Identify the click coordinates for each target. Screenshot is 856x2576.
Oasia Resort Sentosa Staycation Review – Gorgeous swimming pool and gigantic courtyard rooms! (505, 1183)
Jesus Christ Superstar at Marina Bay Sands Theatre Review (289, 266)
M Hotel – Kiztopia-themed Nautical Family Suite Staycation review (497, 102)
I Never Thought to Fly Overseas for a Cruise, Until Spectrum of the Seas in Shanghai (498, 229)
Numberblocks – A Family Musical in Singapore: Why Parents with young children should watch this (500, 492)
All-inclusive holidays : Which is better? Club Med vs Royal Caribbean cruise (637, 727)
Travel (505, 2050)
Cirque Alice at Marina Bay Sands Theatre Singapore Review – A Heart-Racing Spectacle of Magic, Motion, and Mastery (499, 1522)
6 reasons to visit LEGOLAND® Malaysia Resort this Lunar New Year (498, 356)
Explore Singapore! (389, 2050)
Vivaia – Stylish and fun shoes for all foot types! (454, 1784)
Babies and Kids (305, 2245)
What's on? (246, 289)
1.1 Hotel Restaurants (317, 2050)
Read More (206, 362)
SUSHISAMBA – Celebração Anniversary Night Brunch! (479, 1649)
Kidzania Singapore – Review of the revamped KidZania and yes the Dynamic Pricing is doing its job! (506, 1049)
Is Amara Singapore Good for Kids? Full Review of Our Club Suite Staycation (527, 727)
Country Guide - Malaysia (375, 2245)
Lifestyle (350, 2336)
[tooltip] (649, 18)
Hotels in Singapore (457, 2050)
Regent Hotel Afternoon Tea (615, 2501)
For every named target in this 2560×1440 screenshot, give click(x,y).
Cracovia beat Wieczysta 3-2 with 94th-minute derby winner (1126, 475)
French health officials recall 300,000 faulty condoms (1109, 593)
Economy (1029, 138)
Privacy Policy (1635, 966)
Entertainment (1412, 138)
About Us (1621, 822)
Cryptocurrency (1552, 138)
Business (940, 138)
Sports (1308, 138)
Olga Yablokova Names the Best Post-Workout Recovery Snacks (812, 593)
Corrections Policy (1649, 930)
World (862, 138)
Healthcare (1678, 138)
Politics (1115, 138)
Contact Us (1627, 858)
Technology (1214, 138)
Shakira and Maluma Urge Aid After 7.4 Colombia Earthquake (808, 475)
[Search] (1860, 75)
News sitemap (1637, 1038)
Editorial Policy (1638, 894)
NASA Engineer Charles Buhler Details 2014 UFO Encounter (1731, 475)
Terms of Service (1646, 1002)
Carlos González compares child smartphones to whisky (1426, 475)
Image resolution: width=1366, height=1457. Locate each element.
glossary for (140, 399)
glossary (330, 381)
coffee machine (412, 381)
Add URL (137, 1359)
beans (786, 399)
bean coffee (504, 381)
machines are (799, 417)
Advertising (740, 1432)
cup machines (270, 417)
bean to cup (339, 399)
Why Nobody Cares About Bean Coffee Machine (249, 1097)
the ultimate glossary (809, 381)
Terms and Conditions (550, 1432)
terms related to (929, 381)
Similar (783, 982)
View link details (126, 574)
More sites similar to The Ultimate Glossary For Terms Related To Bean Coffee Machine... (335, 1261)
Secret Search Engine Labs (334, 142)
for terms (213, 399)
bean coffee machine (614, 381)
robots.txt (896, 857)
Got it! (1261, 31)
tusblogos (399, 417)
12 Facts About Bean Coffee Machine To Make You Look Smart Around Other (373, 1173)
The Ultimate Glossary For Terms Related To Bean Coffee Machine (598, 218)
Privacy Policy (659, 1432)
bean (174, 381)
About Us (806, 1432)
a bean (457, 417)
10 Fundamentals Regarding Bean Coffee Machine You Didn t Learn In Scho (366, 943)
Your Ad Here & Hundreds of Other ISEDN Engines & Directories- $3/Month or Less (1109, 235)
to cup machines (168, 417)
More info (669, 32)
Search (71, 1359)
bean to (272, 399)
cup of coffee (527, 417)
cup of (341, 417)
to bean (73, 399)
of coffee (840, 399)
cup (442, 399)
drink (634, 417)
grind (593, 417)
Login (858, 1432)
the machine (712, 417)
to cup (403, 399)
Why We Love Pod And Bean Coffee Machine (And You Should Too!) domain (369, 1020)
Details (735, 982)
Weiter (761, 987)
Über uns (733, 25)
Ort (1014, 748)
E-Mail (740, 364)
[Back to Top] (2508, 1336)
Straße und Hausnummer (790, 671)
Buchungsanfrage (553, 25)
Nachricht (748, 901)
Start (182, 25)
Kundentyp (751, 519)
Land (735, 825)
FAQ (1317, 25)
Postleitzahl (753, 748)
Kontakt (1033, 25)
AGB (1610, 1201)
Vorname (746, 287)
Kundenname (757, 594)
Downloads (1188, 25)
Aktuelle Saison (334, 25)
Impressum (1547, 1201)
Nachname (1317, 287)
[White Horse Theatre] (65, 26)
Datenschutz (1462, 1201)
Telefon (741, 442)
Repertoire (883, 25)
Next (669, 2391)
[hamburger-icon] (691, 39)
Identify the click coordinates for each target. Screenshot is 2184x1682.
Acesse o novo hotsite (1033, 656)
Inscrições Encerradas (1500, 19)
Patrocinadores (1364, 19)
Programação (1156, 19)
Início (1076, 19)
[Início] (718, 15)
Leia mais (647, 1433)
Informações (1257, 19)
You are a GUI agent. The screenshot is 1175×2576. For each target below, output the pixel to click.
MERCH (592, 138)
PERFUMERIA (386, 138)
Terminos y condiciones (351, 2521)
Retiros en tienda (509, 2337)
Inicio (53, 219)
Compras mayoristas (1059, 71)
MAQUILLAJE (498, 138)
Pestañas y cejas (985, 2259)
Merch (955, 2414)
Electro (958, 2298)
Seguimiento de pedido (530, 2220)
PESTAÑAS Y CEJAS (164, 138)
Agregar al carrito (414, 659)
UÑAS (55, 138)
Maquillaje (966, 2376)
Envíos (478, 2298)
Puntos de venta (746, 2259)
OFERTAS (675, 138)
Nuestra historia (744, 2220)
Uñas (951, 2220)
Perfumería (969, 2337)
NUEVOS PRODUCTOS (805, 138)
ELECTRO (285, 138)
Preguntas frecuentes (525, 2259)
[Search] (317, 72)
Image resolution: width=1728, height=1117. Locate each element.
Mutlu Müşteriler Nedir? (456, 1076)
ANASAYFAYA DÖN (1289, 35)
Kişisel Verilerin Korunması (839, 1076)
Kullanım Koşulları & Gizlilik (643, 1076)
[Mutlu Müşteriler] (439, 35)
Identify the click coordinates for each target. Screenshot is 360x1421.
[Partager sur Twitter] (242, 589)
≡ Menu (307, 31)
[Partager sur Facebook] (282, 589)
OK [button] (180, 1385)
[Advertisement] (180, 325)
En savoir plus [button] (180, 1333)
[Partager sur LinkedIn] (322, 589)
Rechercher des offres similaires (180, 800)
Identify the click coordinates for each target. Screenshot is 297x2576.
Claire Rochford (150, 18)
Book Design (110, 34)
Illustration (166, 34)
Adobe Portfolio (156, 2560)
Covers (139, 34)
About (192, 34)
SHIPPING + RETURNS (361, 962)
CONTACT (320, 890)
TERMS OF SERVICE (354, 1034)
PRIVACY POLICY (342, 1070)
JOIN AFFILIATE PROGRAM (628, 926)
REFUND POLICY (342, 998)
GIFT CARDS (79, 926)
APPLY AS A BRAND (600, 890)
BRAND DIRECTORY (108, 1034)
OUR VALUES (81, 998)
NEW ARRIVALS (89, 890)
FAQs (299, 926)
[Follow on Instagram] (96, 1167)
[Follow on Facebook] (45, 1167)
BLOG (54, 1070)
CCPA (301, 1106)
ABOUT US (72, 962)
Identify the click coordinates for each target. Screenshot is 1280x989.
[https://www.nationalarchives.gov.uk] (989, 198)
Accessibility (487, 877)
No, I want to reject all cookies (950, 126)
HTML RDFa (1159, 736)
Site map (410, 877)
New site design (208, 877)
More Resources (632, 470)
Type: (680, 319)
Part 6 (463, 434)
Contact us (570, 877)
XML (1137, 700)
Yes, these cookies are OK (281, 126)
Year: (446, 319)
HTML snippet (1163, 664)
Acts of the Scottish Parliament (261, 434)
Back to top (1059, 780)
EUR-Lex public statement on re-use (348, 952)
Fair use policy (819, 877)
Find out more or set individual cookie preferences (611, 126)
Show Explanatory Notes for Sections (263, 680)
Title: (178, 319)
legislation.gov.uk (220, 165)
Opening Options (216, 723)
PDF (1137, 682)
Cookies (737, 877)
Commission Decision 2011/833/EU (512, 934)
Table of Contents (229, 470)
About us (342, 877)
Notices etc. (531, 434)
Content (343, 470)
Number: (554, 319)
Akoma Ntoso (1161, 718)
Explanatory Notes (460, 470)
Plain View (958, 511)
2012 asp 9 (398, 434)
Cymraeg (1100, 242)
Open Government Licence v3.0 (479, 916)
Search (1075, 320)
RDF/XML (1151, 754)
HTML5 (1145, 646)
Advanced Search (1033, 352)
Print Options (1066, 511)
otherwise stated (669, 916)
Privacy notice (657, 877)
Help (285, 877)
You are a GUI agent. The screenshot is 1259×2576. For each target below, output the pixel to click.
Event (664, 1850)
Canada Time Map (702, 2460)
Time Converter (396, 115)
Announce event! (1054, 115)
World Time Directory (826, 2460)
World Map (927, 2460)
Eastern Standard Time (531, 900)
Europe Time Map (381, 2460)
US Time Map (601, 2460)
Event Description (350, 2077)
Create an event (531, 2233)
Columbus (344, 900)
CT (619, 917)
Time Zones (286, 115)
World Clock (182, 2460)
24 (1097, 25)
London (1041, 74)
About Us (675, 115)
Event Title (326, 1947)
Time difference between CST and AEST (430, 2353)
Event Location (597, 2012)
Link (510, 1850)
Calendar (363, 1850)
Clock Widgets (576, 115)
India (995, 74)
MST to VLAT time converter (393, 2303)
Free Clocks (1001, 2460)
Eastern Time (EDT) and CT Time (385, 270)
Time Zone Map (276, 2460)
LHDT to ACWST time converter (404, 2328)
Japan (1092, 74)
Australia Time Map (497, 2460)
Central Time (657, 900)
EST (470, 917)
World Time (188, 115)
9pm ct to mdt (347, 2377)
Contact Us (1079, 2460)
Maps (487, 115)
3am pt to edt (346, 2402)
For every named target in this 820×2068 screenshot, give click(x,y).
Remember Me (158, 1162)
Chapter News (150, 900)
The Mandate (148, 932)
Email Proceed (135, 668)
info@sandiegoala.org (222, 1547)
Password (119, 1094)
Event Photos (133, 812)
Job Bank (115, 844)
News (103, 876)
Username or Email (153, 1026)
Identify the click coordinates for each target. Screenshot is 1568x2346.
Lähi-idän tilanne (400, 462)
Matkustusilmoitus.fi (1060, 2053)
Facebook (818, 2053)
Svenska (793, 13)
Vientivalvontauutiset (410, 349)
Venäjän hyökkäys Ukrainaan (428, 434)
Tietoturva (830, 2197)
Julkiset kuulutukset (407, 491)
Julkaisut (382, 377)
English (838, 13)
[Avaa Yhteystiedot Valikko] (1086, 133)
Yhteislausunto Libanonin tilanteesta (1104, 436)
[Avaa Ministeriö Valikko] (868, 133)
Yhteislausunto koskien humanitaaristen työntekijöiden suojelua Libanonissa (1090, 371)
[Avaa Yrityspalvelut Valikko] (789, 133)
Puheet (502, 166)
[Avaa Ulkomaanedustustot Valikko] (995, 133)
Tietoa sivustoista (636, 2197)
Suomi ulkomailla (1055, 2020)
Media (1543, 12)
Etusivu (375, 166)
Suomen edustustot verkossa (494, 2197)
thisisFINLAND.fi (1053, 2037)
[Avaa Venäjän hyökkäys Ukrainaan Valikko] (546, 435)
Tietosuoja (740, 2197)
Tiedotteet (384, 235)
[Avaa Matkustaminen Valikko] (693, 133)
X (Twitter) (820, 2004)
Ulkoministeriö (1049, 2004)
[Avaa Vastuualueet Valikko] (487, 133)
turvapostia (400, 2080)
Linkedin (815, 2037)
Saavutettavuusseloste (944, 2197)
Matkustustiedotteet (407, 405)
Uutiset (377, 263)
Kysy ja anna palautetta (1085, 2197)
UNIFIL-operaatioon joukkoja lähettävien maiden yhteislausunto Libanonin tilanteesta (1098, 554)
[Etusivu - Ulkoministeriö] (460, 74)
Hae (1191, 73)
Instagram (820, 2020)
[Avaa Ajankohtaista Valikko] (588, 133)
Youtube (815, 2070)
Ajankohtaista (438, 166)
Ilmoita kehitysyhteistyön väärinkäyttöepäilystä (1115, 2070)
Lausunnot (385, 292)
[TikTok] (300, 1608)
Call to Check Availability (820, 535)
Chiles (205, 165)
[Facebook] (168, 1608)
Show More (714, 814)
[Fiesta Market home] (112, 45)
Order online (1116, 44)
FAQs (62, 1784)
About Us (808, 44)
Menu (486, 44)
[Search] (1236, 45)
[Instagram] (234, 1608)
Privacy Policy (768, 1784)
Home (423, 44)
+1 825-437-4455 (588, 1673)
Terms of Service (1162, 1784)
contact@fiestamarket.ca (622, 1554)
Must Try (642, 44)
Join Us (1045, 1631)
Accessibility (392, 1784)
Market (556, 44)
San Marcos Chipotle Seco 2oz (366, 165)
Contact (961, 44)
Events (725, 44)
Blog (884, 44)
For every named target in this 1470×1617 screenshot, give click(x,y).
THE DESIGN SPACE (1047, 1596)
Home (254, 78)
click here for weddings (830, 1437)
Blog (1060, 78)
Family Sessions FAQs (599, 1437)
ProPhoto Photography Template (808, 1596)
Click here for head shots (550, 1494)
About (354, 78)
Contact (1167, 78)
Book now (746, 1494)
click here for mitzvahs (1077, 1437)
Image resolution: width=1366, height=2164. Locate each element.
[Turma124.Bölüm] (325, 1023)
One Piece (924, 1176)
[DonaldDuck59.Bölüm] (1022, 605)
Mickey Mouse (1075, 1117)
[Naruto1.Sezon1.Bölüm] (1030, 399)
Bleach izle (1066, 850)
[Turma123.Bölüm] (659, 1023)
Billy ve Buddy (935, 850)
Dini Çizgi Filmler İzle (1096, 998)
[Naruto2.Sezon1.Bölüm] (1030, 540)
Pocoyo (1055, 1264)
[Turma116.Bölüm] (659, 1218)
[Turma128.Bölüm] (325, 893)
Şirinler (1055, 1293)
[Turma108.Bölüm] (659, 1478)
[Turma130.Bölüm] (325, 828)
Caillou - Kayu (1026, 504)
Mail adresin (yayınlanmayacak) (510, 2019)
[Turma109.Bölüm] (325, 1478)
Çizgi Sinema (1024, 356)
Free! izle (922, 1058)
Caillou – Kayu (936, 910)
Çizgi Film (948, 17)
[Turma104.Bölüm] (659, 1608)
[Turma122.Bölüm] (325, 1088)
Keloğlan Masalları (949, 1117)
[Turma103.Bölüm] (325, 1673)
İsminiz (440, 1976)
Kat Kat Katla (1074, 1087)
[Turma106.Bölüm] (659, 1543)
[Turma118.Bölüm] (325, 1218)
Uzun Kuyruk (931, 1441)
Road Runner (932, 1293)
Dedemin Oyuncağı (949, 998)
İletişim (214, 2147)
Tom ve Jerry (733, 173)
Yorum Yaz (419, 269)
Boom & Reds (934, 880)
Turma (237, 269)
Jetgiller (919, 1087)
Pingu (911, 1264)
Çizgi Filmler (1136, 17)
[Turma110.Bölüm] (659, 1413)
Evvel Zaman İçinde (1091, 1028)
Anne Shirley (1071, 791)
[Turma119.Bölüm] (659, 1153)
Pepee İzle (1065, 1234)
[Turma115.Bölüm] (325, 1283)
--------------------------------------------------
Task statement: Only the lines that hold the word "Ajankohtaista" are wanted; each should be pulled from the records.

Your solution:
[Avaa Ajankohtaista Valikko] (588, 133)
Ajankohtaista (438, 166)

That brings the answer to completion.